Written exercise.
Reproduce the following data word for word, keeping every line exactly as it appears.

Exercise data.
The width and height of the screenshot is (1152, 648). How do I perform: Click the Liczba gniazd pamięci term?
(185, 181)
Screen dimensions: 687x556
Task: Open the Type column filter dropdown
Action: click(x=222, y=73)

Task output.
The width and height of the screenshot is (1152, 648). How do I perform: Click the Liczba gniazd pamięci term?
(185, 181)
Screen dimensions: 687x556
Task: Open the Type column filter dropdown
Action: click(x=222, y=73)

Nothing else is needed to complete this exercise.